Every time the rdd is empty, so frame is empty as well. No matter what i do it always ends up empty without any exception raised and without any debug / warning messages (when i set log level to DEBUG i get lots of messages from Spark but none from the 4mc saying anything wrong). Would you be so kind to suggest what am i doing wrong or what are the external references (native libraries or sth?) that i have set faulty?

The code for 4mc compression works flawlessly and it is almost the same (different imput file of course and different TextImputFormat):

`import com.hadoop.mapreduce.FourMcTextInputFormat import org.apache.hadoop.io.LongWritable import org.apache.hadoop.io.Text import org.apache.hadoop.mapreduce.lib.input.TextInputFormat import spark.implicits._

var conf = new org.apache.hadoop.conf.Configuration(sc.hadoopConfiguration) conf.set("textinputformat.record.delimiter", "\r\n") conf.set("io.compression.codecs","org.apache.hadoop.io.compress.GzipCodec,org.apache.hadoop.io.compress.DefaultCodec,org.apache.hadoop.io.compress.BZip2Codec,com.hadoop.compression.fourmc.Lz4Codec,com.hadoop.compression.fourmc.Lz4MediumCodec,com.hadoop.compression.fourmc.Lz4HighCodec,com.hadoop.compression.fourmc.Lz4UltraCodec,com.hadoop.compression.fourmc.FourMcCodec,com.hadoop.compression.fourmc.FourMcMediumCodec,com.hadoop.compression.fourmc.FourMcHighCodec,com.hadoop.compression.fourmc.FourMcUltraCodec,com.hadoop.compression.fourmc.FourMzCodec,com.hadoop.compression.fourmc.FourMzMediumCodec,com.hadoop.compression.fourmc.FourMzHighCodec,com.hadoop.compression.fourmc.FourMzUltraCodec")

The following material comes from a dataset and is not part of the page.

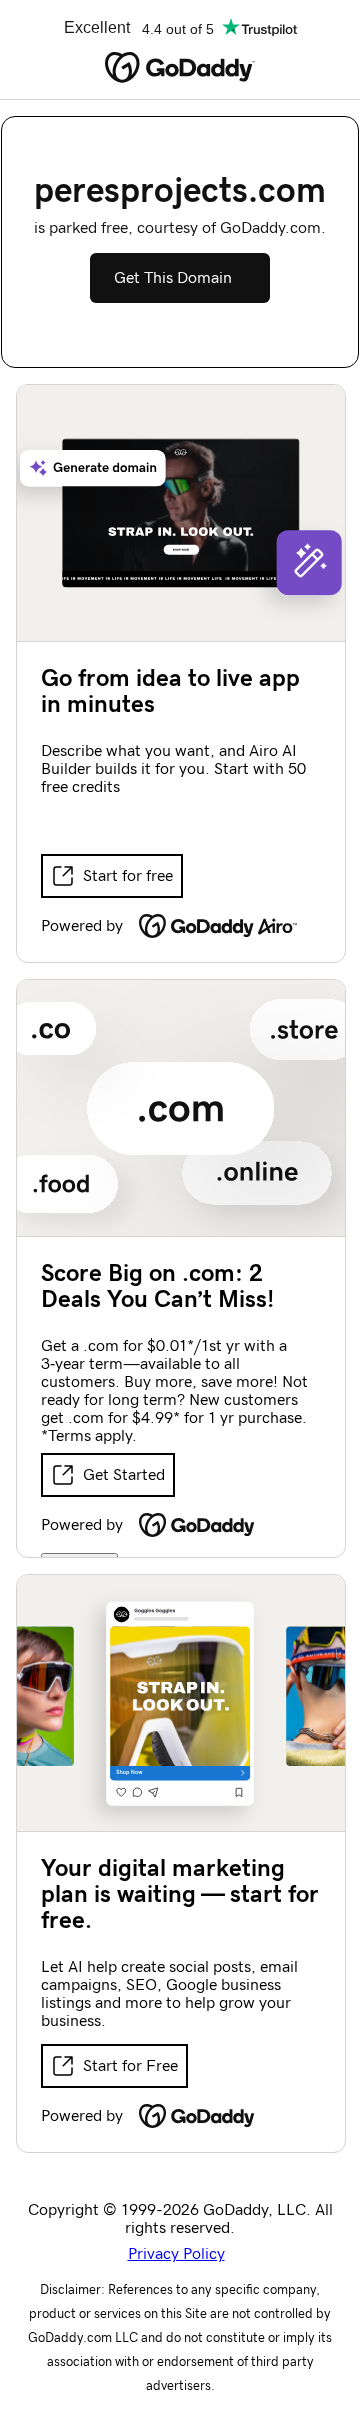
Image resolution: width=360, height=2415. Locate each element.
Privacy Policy (176, 2254)
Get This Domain (173, 278)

var rdd = sc.newAPIHadoopFile("file:/home/me/part-m-20190605121825.4mc", classOf[FourMcTextInputFormat].asSubclass(classOf[org.apache.hadoop.mapreduce.lib.input.FileInputFormat[LongWritable, Text]]), classOf[LongWritable],classOf[Text], conf) val dset = rdd.map(_._2.toString).toDS val frame = spark.read.option("header", false).option("inferSchema",true).option("delimiter","\u0001").csv(dset) frame.printSchema() frame.show() `

Thank you very much in advance. Best regards.

kazmirzkazmirzowski commented 5 years ago

Works with the newest sources taken from github and build locally. Would you mind releasing the updated version as JAR / include it in mvnrepository?

Closing the issue then.

carlomedas commented 5 years ago

I will rebuild with latest fixes from other contributors. At this time I cannot rebuild all the native libraries as I don't have all needed platforms available in this very moment, but it's not going to be an issue because they are binary compatible.